Lo que nos mantiene desconectadas es nuestro miedo.

La vulnerabilidad, que aparece como algo negativo. Cuando lo que nos mantiene desconectados es nuestro miedo a no ser dignos, a no ser suficientes, a no ser lo que se espera de nosotras. Lo que nos mantiene desconectadas es nuestro miedo a no ser dignas de conexión.

Tenemos una mentalidad de vergüenza, donde no somos suficientes, estamos llenas de creencias negativas hacia la vida y hacia nosotras en general. La vergüenza no tiene nada que ver con quienes somos realmente, sino con las creencias negativas que vamos arrastrando. Todos nuestros juicios sobre nosotros mismos y sobre los demás son productos de nuestro condicionamiento. Nos creemos que somos así, que es parte de nuestra historia, y se nos olvida que la vergüenza no es algo que nos acompaña desde nuestro nacimiento.
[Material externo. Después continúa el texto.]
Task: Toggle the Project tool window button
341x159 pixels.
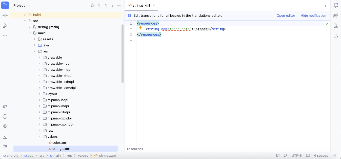Action: click(5, 5)
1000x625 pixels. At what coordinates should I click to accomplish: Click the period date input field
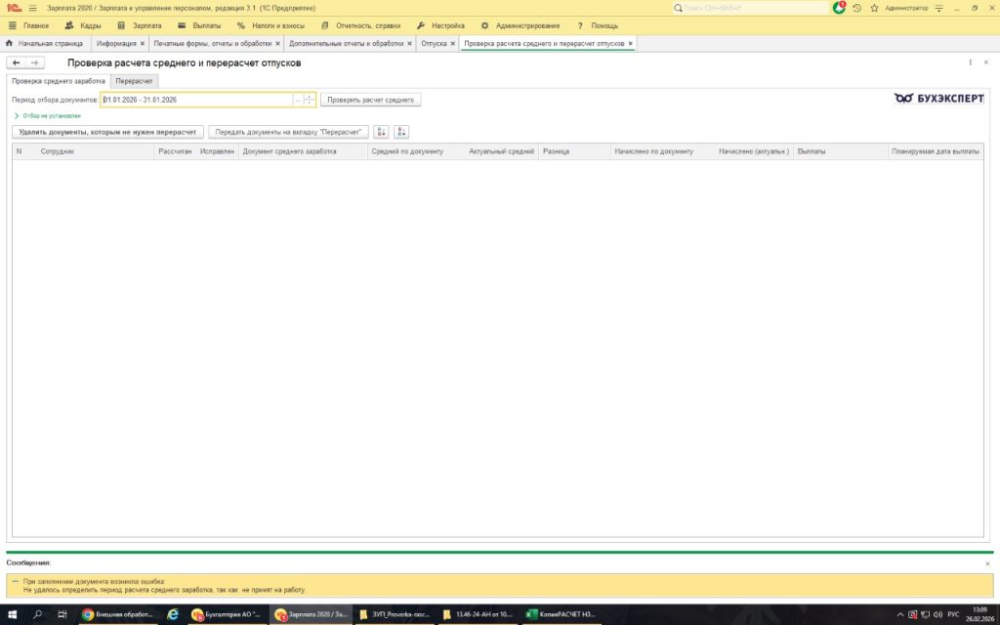click(195, 100)
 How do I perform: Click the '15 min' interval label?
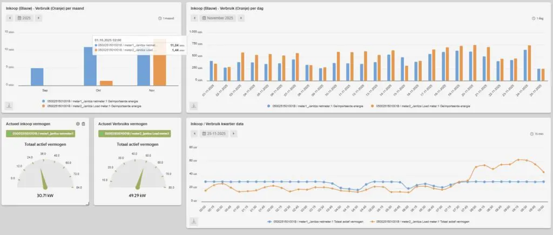(536, 133)
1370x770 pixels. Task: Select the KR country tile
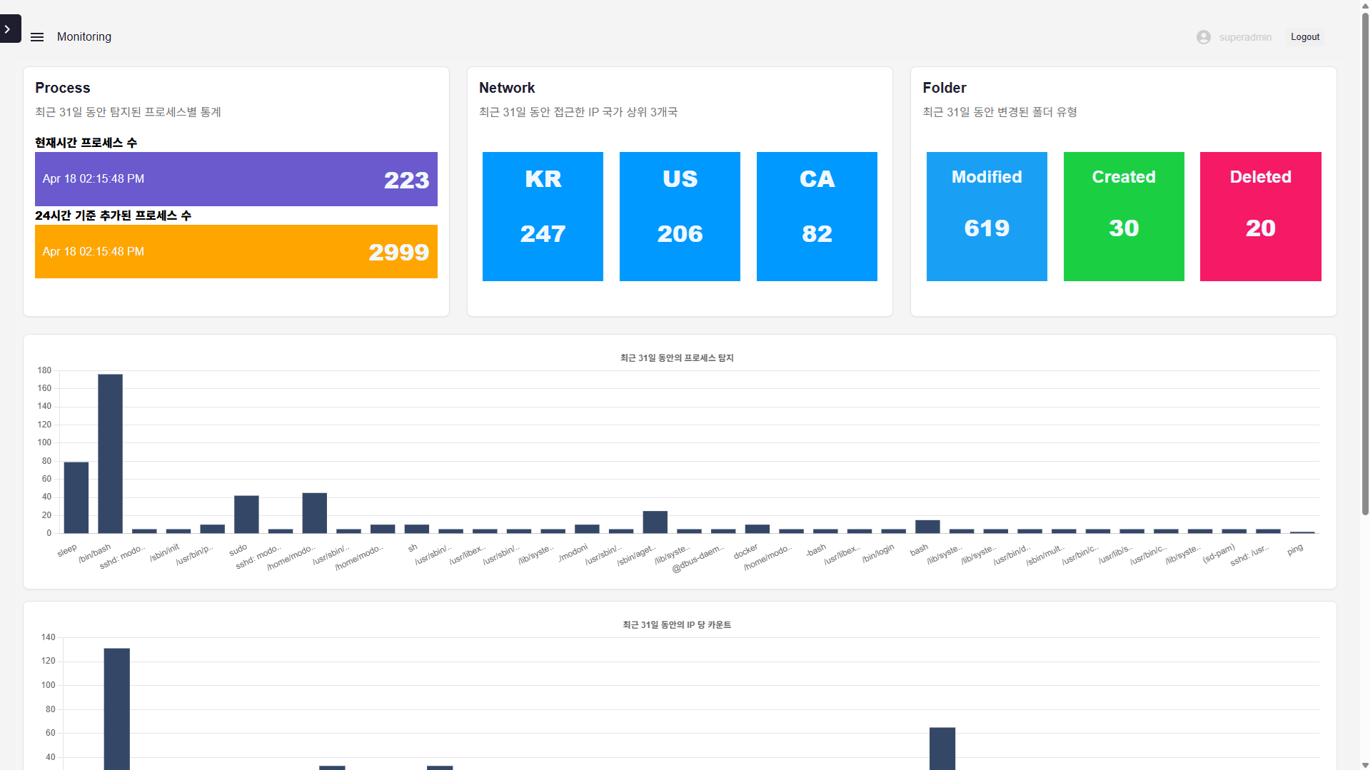(x=543, y=216)
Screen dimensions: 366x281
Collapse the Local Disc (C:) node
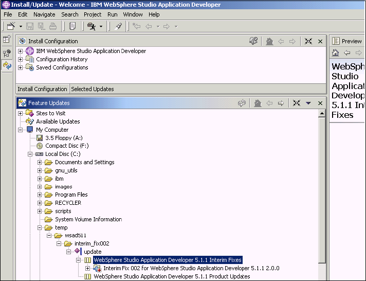(30, 154)
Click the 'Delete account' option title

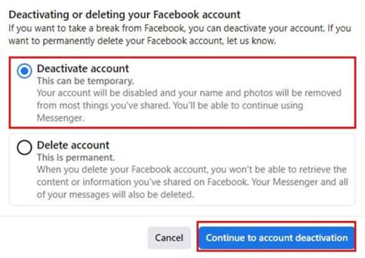[73, 145]
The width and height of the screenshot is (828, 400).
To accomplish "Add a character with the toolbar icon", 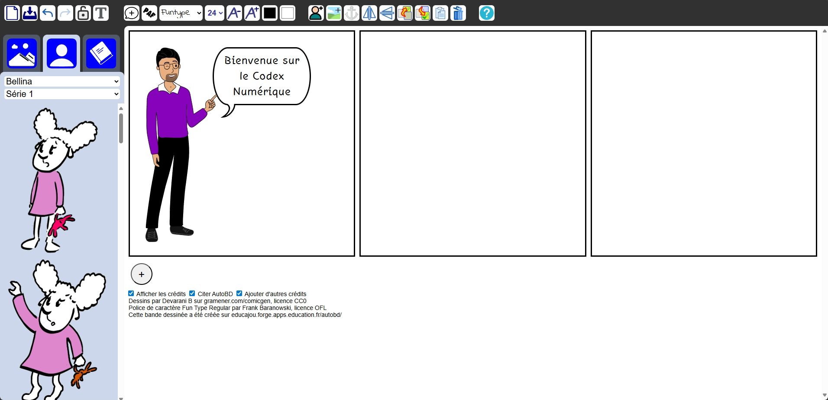I will [x=316, y=13].
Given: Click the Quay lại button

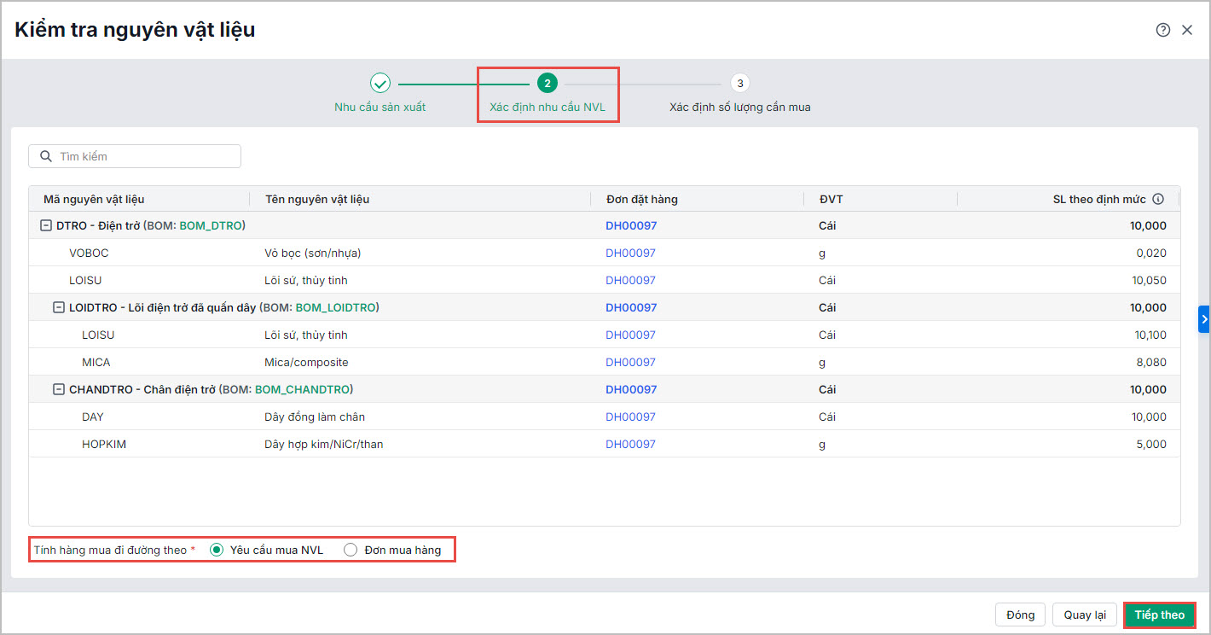Looking at the screenshot, I should (1085, 615).
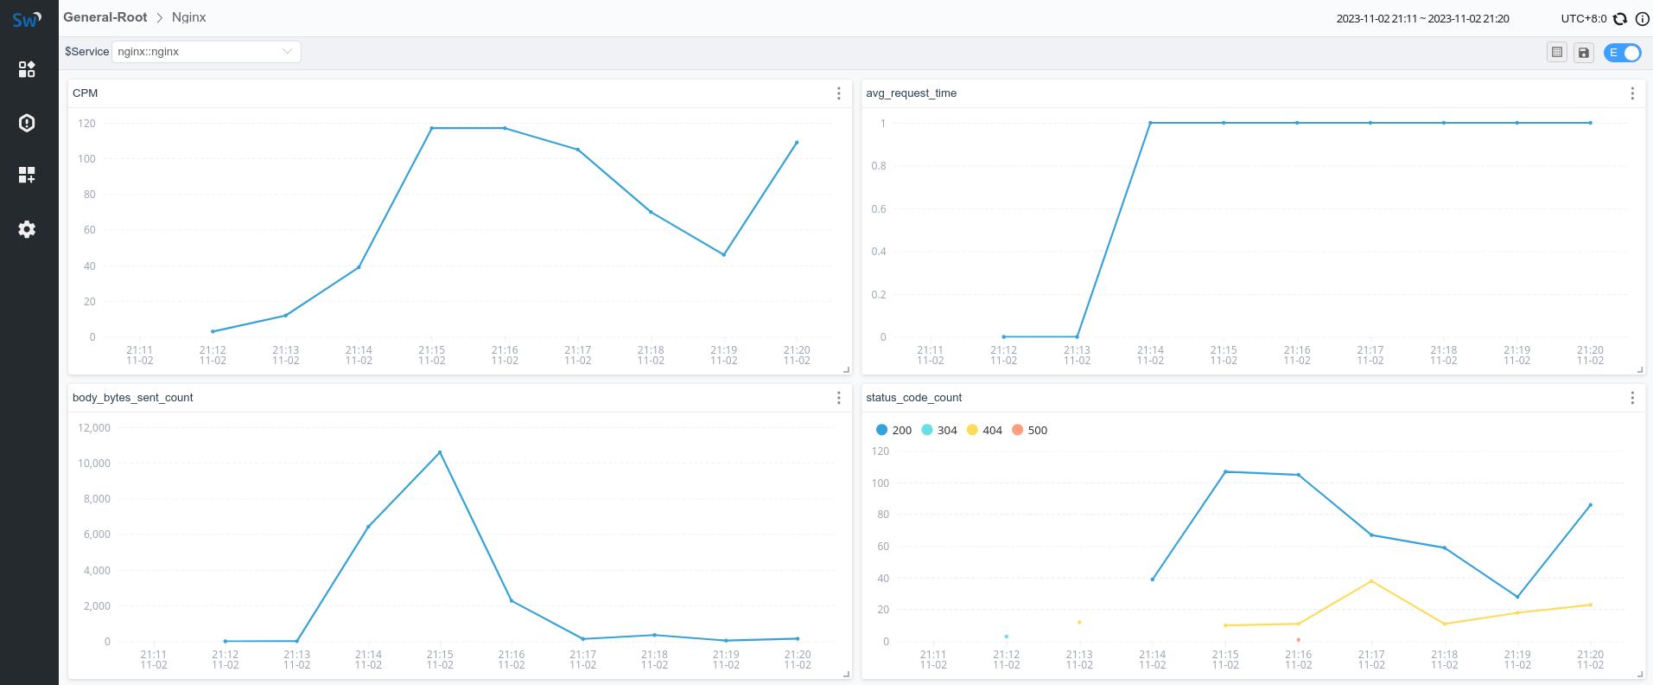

No nacimos con ella.

Para ser vulnerables es necesario sanar nuestra vergüenza. La vergüenza nos roba el poder y la claridad para enfrentar la incertidumbre de la vida y nos roba también la habilidad para vivir la vida con totalidad, coraje y alegría, de forma amplía y creativa. Trabajar con la vergüenza es doloroso, pero muchísimo más doloroso es vivir con ella enterrada en nuestro inconsciente.

Todas tenemos vergüenzas que sanar, todas tenemos necesidad de ser vistas con cariño, desde el corazón. Esta mirada es la que nos permite abrirnos a nuestra vulnerabilidad, la que nos da el coraje para vivir desde el amor. La suficiente compasión como para ser amables, con nosotras mismas, y luego con los otros. Ya que es importante reconocer que no podemos tratar a los demás con compasión si no nos tratamos así a nosotras mismas primero. Queremos ser capaces de renunciar a lo que debo ser o creo que debo ser para convertir en aquello que ya soy por naturaleza.

Abrirnos a la vulnerabilidad para poder mirarnos desde el corazón, para conectar con esta parte nuestra que tiene miedo, se siente sola, necesita amor. Y para acoger todo esto desde el cariño y el cuidado. Desde la apertura de corazón.

Aceptarla la vulnerabilidad, ya que esta es hermosa. Además de incómoda y dolorosa. Es el corazón de nuestra vergüenza y nuestro miedo, y nuestra lucha por la dignidad, y a la vez es el lugar de donde nace la creatividad, la dicha, el amor y la pertenencia.

Eres imperfecta, y también eres digna de amor y pertenencia. Déjate ver. Ama con todo tu corazón, aunque no haya garantías, conecta con tu dolor, y siéntelo. Y siente también la alegría.